VALLEY — At its Monday meeting, the Valley City Council will take action to revoke the business license of Family Tax Services, located on Trammell Avenue. Earlier this week the owner of the business, Christina Prather Williams, was arrested on theft charges following an investigation into allegations that she had been stealing federal tax refunds that were owed to her clients.

                                Williams

 

 

 

 

 

 

At a work session on Thursday evening, Police Chief Tommy Weldon told council members that the investigation had thus far uncovered 40 checks cashed by Family Tax Services in the amount of $102,877.65.

“We didn’t need to let her continue doing this, knowing how many checks had been cashed,” he said.

Weldon said the investigation began when one of Williams’ clients came to the police department saying that he had been expecting a federal tax return of more than $5,000 and had not gotten it yet. It was his understanding that the refund check would be coming from a bank in Kentucky. The police contacted the bank, gave them the man’s name expecting the return and were told a check in the amount of $6,694 and a check for an additional $500 had been cashed at a local business in Valley.

“Two checks in the amount of $7,394 were cashed, and she got the money,” Weldon said.
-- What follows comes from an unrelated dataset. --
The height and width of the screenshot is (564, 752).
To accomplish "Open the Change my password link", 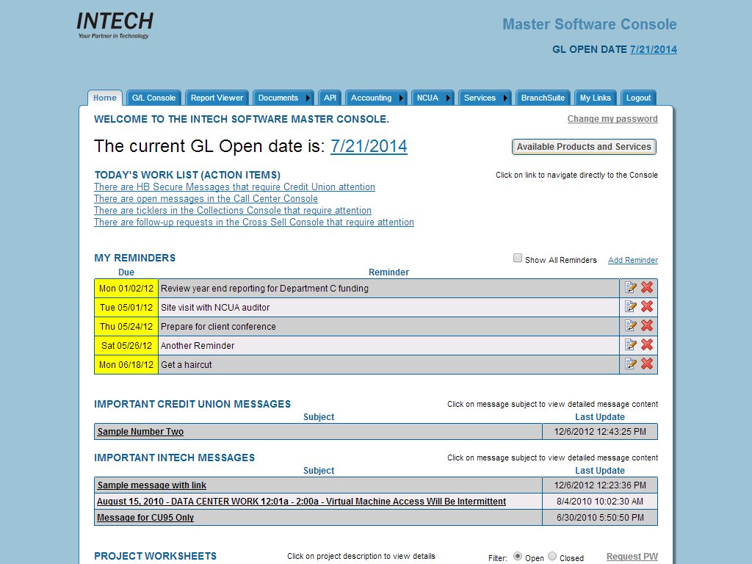I will (x=612, y=119).
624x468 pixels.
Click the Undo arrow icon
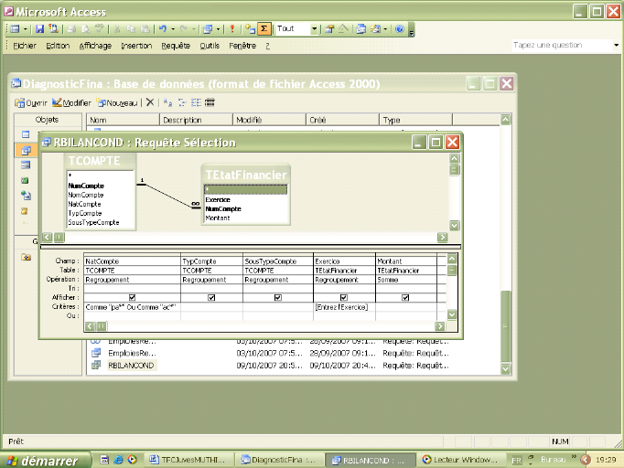161,29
The VPD got the word out for anyone who had sought their return through Family Tax Services to contact Lt. Chris Daniel at (334) 756-5261 in the event they had not gotten their return. The department was deluged with calls on this.

“We told them to contact the IRS,” Weldon said.

One caller told police he was expecting a return of $4,800. They called Republic Bank about this and were told a check had been returned for more than $7,000.

“That money is gone, and they didn’t get anything,” the chief said.

Another person was told to expect $550 back. Weldon said a total of $5,550 was sent, has been cashed and they got nothing.

“Another person told us she had done it over the phone and expected $440,” Weldon said.

“She got that in two money orders, but the actual amount sent was $6,200. Someone else who wasn’t expecting a big refund had a check cashed for over $3,000 they didn’t know anything about. That’s just from the complaints we heard today. We don’t know what else is out there.”

Weldon said the big mistake some of these people made was to give Williams power of attorney. They may have done so unwittingly when asked to sign papers for the return. Power of attorney gave her the right to sign checks in someone else’s name.

“Some of the people we talked to didn’t sign power of attorney,” Weldon said. “Forgery may have been involved in those cases.”

In one instance, Weldon said someone’s return was sent to the National Bank of Central Texas, which sent out a debit card that’s been used to make local purchases.

“I’m hoping we can get the feds involved in this,” Weldon said. “They can do a lot more sitting at a computer than we can. There could be more out there we don’t know about.”